Loquelic Iteritas Percido#

Complex digital voice


Loquelic Iteritas Percido is an extension of the original Loquelic Iteritas. Like Loquelic Iteritas, it is a digital VCO with interpretations of three classic synthesis algorithms involving dual pitch control parameterized by four tone controls. LIP adds an envelope that can be shaped and routed to pitches and tone controls, making it into a free-standing voice.

  • Type: VCO/Voice
  • Size: 20HP Eurorack
  • Depth: 1 inch
  • Power: 2x8 Eurorack
  • +12 V: 150 mA (80 mA if using 5 V supply)
  • -12 V: 5 mA
  • +5 V: 90 mA (optional)


Illustration of Loquelic Iteritas Percido's interface

Pitch A/B
The pitch of each oscillator can be controlled by pitch encoders. Tap encoders to alternate between coarse and fine tuning. The 1 V per octave input serves as an offset . The pitch inputs are cross normaled.
controls the sync of the oscillators. When in the middle position both oscillators are free running. When A is selected, oscillator B will sync to oscillator A; when B is selected, A syncs to B.
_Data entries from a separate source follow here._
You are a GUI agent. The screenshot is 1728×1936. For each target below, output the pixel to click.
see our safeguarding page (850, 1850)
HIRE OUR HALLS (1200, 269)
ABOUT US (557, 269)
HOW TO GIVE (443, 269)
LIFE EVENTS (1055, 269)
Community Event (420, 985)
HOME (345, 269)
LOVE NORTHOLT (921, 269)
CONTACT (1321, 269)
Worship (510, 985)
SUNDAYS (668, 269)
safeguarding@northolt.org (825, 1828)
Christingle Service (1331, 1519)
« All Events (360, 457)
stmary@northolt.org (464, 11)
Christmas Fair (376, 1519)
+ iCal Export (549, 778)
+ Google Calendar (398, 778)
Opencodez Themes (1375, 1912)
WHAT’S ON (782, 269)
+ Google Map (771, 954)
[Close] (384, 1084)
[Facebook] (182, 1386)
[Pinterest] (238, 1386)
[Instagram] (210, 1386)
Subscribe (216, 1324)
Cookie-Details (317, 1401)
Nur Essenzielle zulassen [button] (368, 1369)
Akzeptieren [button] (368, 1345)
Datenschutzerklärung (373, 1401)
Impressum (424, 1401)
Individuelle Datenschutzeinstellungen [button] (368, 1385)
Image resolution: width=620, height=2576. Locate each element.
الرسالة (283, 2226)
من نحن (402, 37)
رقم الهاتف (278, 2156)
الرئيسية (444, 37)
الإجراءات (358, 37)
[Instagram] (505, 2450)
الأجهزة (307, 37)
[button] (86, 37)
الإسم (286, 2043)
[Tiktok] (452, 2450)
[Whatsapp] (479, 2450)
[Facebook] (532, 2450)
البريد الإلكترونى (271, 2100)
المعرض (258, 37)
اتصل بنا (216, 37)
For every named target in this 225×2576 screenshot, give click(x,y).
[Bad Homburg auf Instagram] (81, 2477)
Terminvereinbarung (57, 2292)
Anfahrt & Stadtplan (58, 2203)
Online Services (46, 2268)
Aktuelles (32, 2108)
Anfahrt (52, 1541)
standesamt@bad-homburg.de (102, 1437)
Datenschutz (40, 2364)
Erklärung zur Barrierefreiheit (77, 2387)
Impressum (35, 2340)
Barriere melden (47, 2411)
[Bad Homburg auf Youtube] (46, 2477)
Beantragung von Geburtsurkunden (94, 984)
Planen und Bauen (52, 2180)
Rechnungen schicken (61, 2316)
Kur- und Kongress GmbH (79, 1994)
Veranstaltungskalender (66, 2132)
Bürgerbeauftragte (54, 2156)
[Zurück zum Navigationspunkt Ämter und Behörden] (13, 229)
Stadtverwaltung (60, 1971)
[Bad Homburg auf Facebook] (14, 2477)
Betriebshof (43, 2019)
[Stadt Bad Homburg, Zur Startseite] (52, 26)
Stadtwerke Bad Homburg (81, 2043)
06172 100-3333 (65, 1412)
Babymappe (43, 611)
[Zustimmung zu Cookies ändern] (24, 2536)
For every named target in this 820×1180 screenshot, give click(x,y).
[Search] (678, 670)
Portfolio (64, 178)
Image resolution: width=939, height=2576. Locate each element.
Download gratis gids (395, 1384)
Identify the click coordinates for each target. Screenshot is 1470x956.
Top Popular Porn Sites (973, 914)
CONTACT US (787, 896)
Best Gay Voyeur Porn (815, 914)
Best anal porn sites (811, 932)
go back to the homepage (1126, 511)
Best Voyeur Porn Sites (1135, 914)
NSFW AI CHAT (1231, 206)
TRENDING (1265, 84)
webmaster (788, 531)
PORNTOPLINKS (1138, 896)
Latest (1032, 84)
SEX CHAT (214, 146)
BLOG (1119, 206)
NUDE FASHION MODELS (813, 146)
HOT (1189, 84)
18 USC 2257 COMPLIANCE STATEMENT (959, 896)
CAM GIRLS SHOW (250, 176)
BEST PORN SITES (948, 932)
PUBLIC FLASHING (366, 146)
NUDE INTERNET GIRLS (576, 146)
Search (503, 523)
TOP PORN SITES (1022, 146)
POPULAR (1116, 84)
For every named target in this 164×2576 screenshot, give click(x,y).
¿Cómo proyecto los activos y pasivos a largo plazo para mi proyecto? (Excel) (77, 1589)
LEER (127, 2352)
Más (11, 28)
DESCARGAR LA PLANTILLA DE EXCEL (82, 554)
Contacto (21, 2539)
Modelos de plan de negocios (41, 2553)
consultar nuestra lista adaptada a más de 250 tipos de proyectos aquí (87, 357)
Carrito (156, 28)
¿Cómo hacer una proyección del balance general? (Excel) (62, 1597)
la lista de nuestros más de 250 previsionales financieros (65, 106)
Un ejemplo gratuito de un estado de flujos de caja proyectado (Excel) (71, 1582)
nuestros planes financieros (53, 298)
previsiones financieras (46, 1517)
Changes the behavior of the envelope:

  • Trig: In Trigger mode, LIP expects a trigger input to start the envelope. LIP triggers on the rising edge and expects a voltage of about 3 V.

  • Loop: In loop mode, the envelope will continually regenerate. A trigger in will hard reset it on the rising edge; without a trigger in, it will regenerate based on the parameters set on LIP.

  • Free: Free-running mode is the original Loquelic Iteritas. Oscillators will continue to run. A trigger in will still reset the envelope on the trigger rising edge, but will not affect the volume.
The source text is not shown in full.